In 2011, around 5,400 cases of oral cancer were diagnosed in Britain, and clinics for STI testing in London routinely see HPV.

Cancer risk factors

There are many risk factors, which include chewing or smoking tobacco and drinking alcohol. However, a growing body of research suggests that HPV is also a primary factor. Between a quarter and a third of throat cancer cases are believed to be linked to HPV.

It is important to know that if a person has oral cancer and the HPV virus at the same time, it doesn’t mean that the virus led to the cancer.

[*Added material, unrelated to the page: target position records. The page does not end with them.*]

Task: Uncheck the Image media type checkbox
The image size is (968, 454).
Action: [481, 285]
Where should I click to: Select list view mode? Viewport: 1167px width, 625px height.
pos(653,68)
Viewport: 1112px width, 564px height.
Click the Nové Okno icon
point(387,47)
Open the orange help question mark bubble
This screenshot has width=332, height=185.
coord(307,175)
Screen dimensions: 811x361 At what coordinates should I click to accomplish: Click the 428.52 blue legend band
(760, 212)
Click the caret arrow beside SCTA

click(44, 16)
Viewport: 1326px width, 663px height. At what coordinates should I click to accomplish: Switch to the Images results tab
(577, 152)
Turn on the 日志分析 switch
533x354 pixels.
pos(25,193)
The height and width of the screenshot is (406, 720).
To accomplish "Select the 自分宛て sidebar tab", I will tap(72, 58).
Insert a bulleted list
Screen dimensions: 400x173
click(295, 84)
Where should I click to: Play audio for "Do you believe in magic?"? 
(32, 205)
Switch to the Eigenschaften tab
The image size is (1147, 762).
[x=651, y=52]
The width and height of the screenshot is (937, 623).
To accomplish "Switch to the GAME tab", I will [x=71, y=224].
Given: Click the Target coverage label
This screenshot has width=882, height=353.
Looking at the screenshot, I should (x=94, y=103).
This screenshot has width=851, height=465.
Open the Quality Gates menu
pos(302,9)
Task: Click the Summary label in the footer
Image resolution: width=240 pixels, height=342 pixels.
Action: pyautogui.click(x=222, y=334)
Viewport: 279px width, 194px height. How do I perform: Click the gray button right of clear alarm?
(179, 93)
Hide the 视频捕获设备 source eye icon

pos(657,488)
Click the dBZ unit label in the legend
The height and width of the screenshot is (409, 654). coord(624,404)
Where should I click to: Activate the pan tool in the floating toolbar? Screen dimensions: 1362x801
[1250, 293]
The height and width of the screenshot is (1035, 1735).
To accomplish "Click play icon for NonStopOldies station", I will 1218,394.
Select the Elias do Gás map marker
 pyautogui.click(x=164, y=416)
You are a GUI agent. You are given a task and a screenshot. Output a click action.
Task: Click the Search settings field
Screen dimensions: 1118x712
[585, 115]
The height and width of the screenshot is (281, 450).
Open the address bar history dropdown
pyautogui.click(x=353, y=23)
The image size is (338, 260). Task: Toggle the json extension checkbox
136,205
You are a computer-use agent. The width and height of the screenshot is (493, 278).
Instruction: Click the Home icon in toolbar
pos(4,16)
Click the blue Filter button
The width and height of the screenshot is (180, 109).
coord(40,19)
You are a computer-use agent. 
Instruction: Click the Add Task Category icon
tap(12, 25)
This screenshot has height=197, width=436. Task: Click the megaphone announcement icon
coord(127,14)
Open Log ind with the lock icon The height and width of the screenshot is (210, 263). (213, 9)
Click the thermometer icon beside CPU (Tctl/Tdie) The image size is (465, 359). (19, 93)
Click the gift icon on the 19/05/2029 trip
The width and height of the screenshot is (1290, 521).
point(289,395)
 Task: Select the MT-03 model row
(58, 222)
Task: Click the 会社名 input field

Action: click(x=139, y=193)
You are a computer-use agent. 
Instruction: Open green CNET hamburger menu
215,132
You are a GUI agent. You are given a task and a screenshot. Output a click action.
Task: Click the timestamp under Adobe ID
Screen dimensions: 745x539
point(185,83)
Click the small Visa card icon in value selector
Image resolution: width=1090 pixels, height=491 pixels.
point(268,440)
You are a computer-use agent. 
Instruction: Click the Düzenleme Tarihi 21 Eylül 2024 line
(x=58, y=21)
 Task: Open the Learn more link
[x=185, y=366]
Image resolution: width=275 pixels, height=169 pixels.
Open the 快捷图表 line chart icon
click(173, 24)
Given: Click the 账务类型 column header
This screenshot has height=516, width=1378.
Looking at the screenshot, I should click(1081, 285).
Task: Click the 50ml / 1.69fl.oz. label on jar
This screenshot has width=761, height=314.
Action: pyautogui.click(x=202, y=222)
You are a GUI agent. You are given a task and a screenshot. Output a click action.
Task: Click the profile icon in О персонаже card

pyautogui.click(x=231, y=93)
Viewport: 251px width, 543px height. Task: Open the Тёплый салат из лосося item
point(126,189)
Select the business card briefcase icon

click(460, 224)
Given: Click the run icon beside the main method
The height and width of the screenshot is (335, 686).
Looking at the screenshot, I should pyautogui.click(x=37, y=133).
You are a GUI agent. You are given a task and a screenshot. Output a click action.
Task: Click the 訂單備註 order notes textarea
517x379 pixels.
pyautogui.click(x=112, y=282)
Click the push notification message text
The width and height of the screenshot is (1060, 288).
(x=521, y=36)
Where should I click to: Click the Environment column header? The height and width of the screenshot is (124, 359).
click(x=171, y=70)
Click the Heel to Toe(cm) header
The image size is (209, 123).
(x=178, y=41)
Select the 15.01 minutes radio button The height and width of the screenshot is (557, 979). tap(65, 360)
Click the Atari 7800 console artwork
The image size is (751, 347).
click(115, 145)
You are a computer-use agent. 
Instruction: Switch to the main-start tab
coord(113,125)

How do you get HPV in the first place?

HPV is nearly always transmitted by sexual activity. There are over 100 types of the virus and around 15 of these are linked with cancer. Oral sex is believed to be the primary route, although high-risk HPV strains for cancer are also transmitted through vaginal and anal sex. These same virus strains are also linked with other cancers.

As HPV is so common, around 9 out of 10 sexually active people will have been exposed to at least one of the genital HPV strains by the time they are 25 years old. Only two to three percent of sexually active 25-year-olds will develop genital warts that are visible. So, this means that the vast majority of us will have been infected with HPV at some point without realising it. Remember that safe sex is always the best way to avoid getting STIs of any kind and regular testing is recommended https://www.checkurself.org.uk/order-a-test-kit/.

In conclusion, HPV doesn’t cause cancer, but it can lead to changes in the cells that it infects and these can later become cancerous, However, it is important to remember that very few people with the HPV virus will go on to develop cancer. In fact, 9 out of 10 cases are cleared naturally in the body within just two years.